= Written problem =
Set out every line of the material below that contains the string "screenshot", reproducing each line in full.

┏━━

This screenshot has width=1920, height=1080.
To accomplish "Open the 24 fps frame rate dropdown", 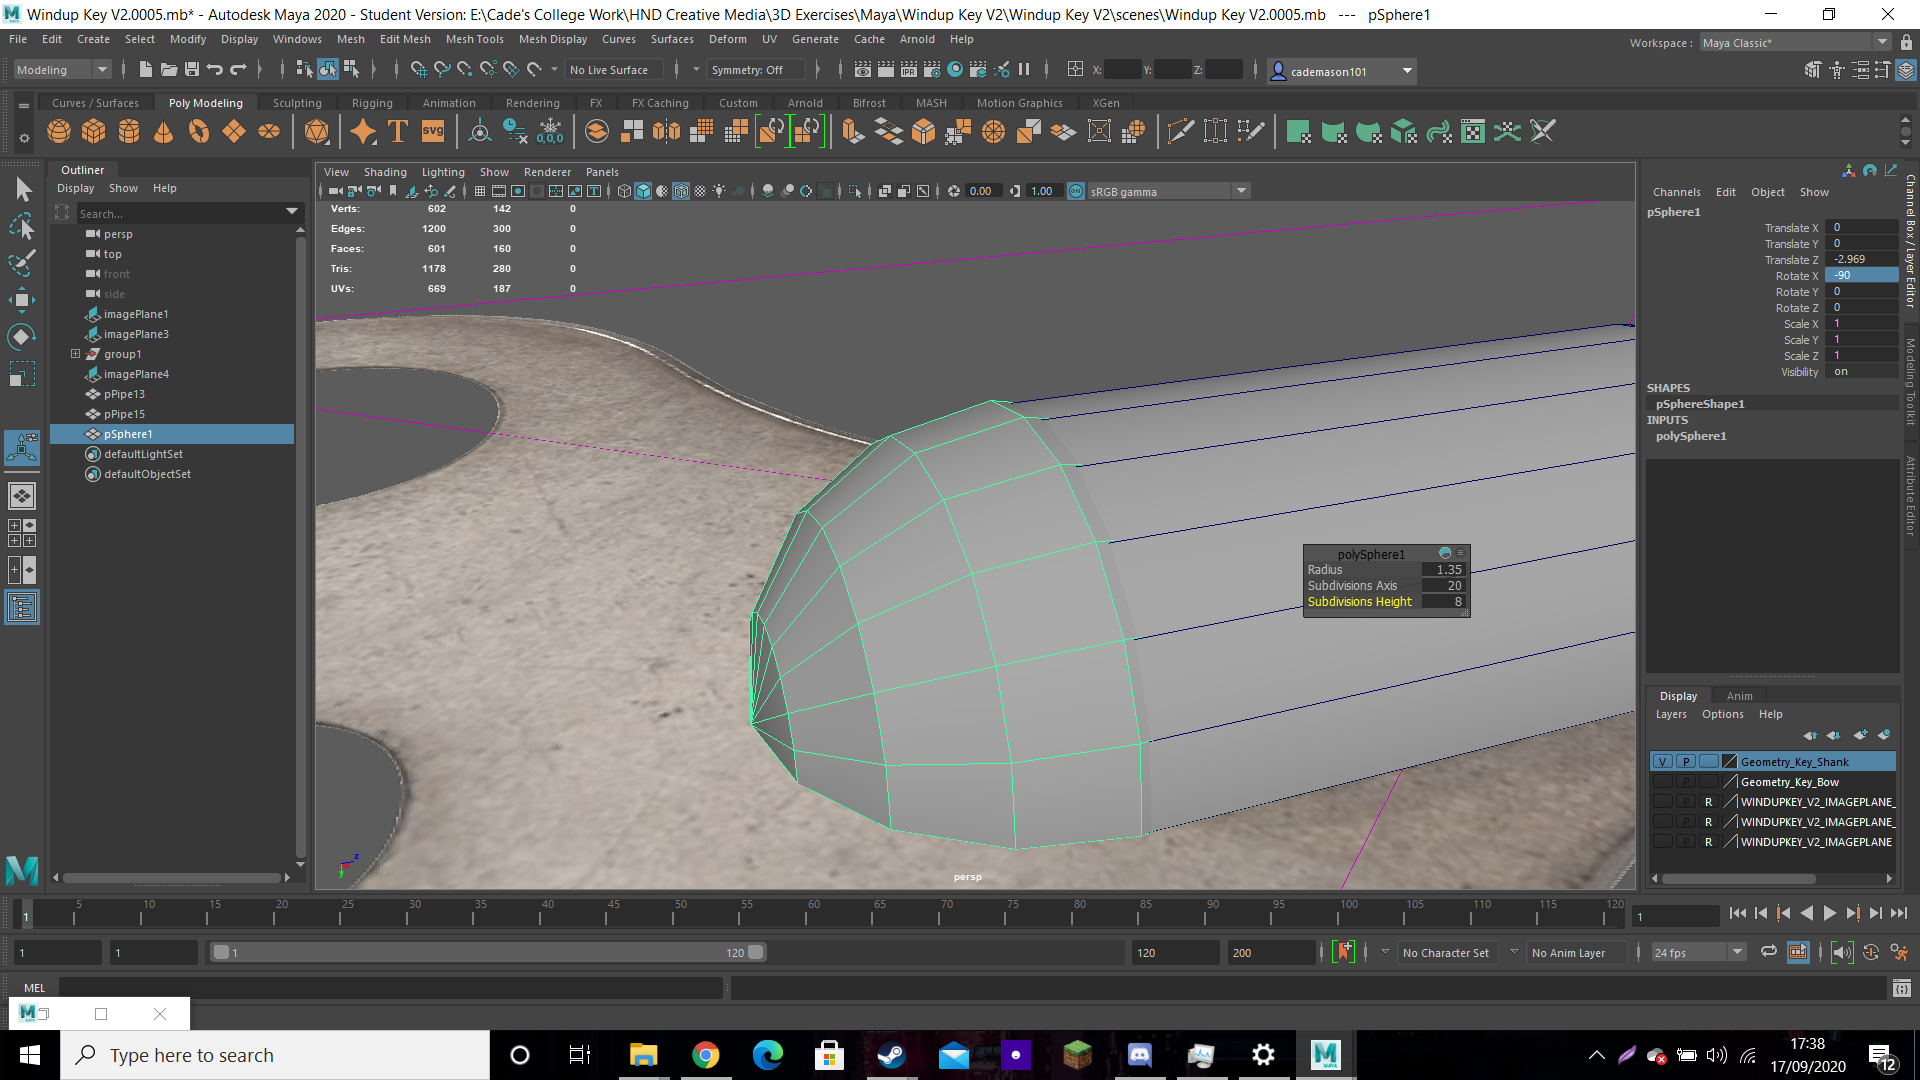I will click(1698, 952).
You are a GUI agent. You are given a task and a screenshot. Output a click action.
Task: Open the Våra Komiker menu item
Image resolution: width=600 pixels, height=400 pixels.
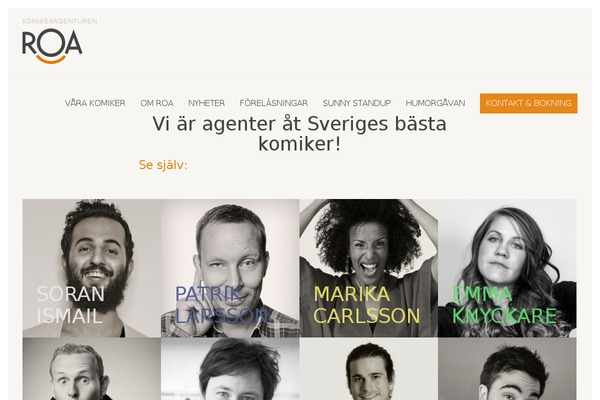click(x=95, y=103)
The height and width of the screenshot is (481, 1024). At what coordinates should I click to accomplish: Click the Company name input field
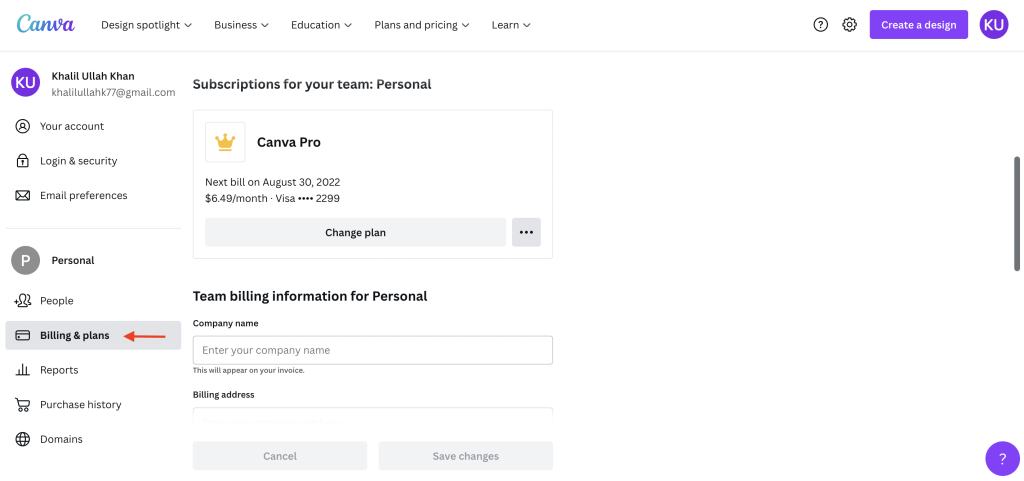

┗━━

= Result for this task =
This screenshot has width=1920, height=1080.
You are a GUI agent. You are given a task and a screenshot. Output a click action.
The height and width of the screenshot is (481, 1024). At what coordinates should I click to accomplish: Click the Company name input field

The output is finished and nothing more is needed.